March 13, 1864 – Federal authorities tried implementing President Abraham Lincoln’s “Ten Percent Plan” in many states, including Louisiana, where Lincoln suggested for the first time that black men be given the right to vote.
In Florida, Lincoln’s private secretary (now major) John Hay had tried to register 10 percent of eligible voters pledging loyalty to the U.S. according to Lincoln’s plan. However, Floridians’ support for the Confederacy, coupled with the abortive Federal invasion in February, made Hay’s efforts a failure.
Hay announced, “I am very sure that we cannot now get the President’s 10th” in Florida. Newspapers critical of Lincoln accused him of wasting “2,000 men in a sordid attempt to manufacture for himself three additional (electoral) votes in the approaching Presidential election.”

In Arkansas, Major General Frederick Steele’s Federal troops supervised an election of delegates to a state constitutional convention. Only those who pledged loyalty to the U.S. in accordance with Lincoln’s “Ten Percent Plan” were permitted to vote. Not surprisingly, Unionists won overwhelming majorities.

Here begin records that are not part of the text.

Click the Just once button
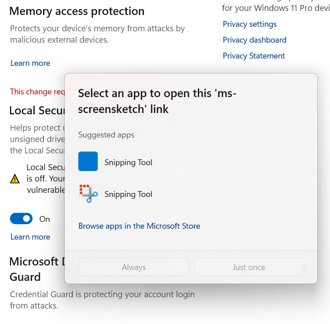Image resolution: width=330 pixels, height=324 pixels. pos(249,267)
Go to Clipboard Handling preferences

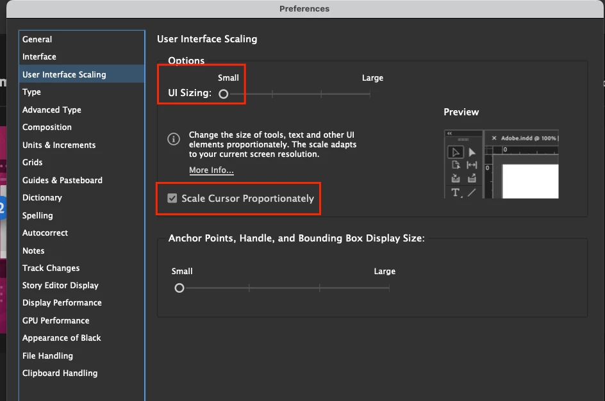coord(60,373)
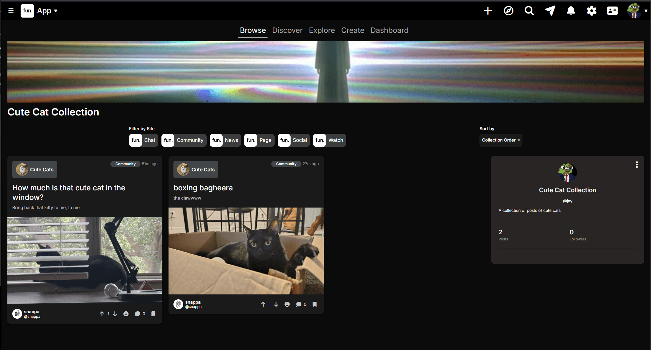Toggle the fun. Chat site filter
This screenshot has width=651, height=350.
pos(144,140)
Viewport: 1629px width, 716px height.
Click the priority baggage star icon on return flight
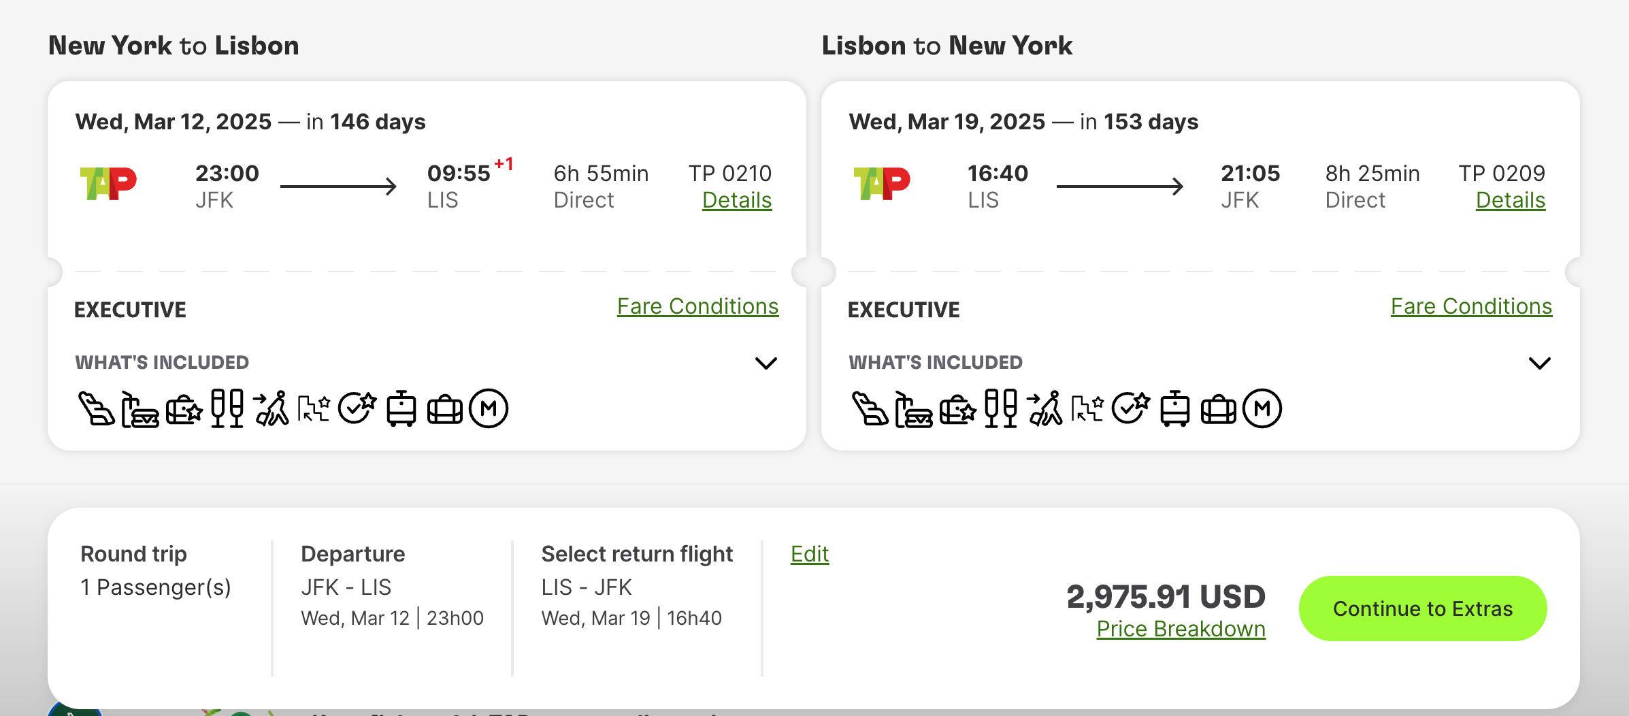(x=957, y=409)
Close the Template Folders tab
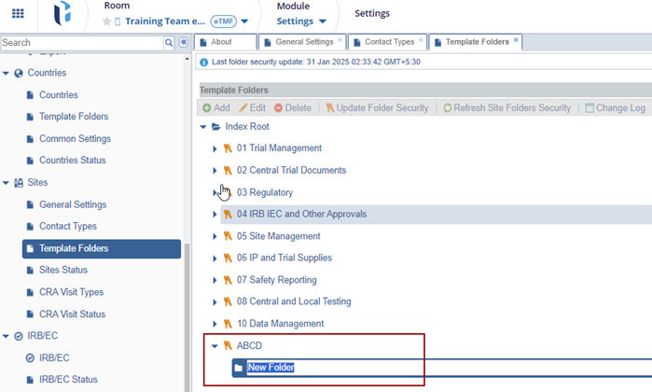The image size is (652, 392). pyautogui.click(x=517, y=40)
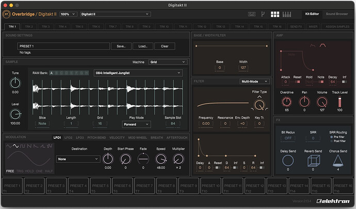356x209 pixels.
Task: Switch to the Sound Browser tab
Action: [x=336, y=13]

Another election was held four days later, in which Unionist voters elected state officials and ratified a Unionist Arkansas constitution that included abolishing slavery and repudiating secession. The election, supervised by military force, consisted of less than a quarter of the total votes cast in the state in the 1860 canvass. The convention that had adopted the new constitution consisted of delegates from only half the counties in Arkansas.
On the 4th, the Senate confirmed the appointment of Andrew Johnson as Federal military governor of Tennessee. Johnson had been the only U.S. senator from a seceded state who refused to relinquish his seat. The next day, Johnson began the “process for State reconstruction” by calling for an election of county officials as soon as possible. Only those pledging loyalty to the U.S. would be permitted to vote. Johnson declared, “It is not expected that the enemies of the United States will propose to vote, nor is it intended that they be permitted to vote or hold office.”

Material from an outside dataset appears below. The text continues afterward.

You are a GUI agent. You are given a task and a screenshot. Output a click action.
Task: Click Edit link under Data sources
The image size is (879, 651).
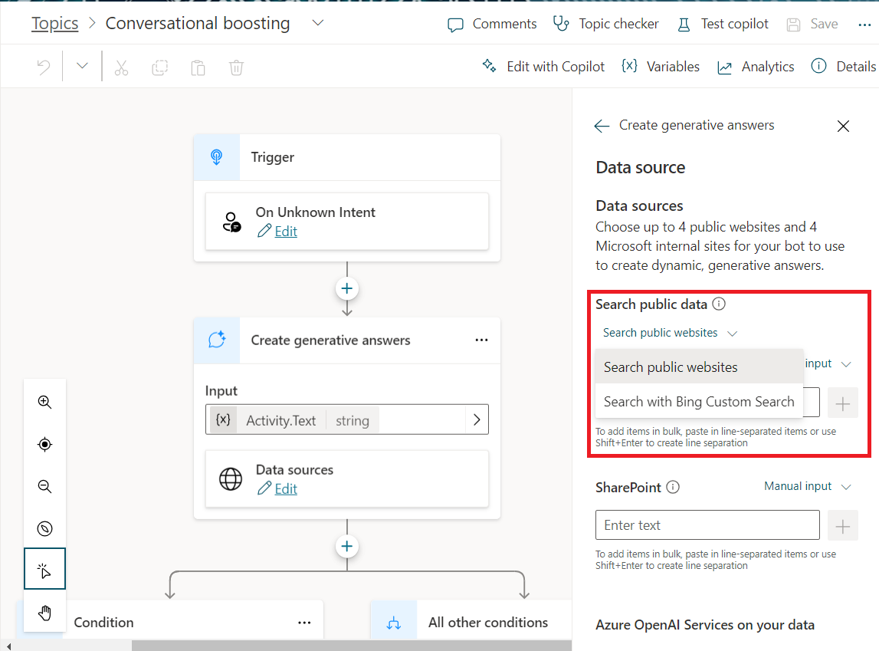tap(285, 488)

In Louisiana, Michael Hahn became the new Unionist governor in accordance with Lincoln’s “Ten Percent Plan.” Hahn was a Bavarian immigrant and former Democrat who switched allegiances when Louisiana seceded; he eventually became one of the state’s greatest champions of slave emancipation. Over the past year, Lincoln had relied on Hahn to gauge the political atmosphere in Louisiana.
Major General Nathaniel P. Banks, commanding the Federal Army of the Gulf occupying New Orleans and other parts of Louisiana, had arranged elections for civil officials in which only those who swore allegiance to the U.S. could participate. The elections only took place in areas under Federal military occupation, thus ensuring Unionist results. Hahn won the governorship by portraying himself as a moderate between the conservative J.Q.A. Fellows and the radical Benjamin F. Flanders.

The extravagant inaugural ceremonies included 1,000 singers from local army bands singing the “Anvil Chorus” in Lafayette Square. In his inaugural address, Hahn declared that “although the people of a State may err, a State, as a member of the American Union, cannot die.” He continued:
“The Union of these States, handed down by our revolutionary ancestors, is of more value than any falsely styled ‘State rights,’ especially when these ‘rights’ mean sectional institution, founded on a great moral, social and political evil, and inconsistent with the principles of free government. The institution of slavery is opposed alike to the rights of one race and the interests of the other; it is the cause of the present unholy attempt to break up our government; and, unpleasant as the declaration may sound to many of you, I tell you that I regard its universal and immediate extinction as a public and private blessing.”
Lincoln bestowed military powers onto new Governor Hahn in addition to his civil powers as governor, even though over 90 percent of Louisianan voters did not vote for him. Banks began arranging to stage another election, this time to elect delegates to a state convention that would rewrite the Louisiana constitution. It was a foregone conclusion that slavery would be abolished in the new constitution, but a debate raged over whether freed slaves should be allowed to vote.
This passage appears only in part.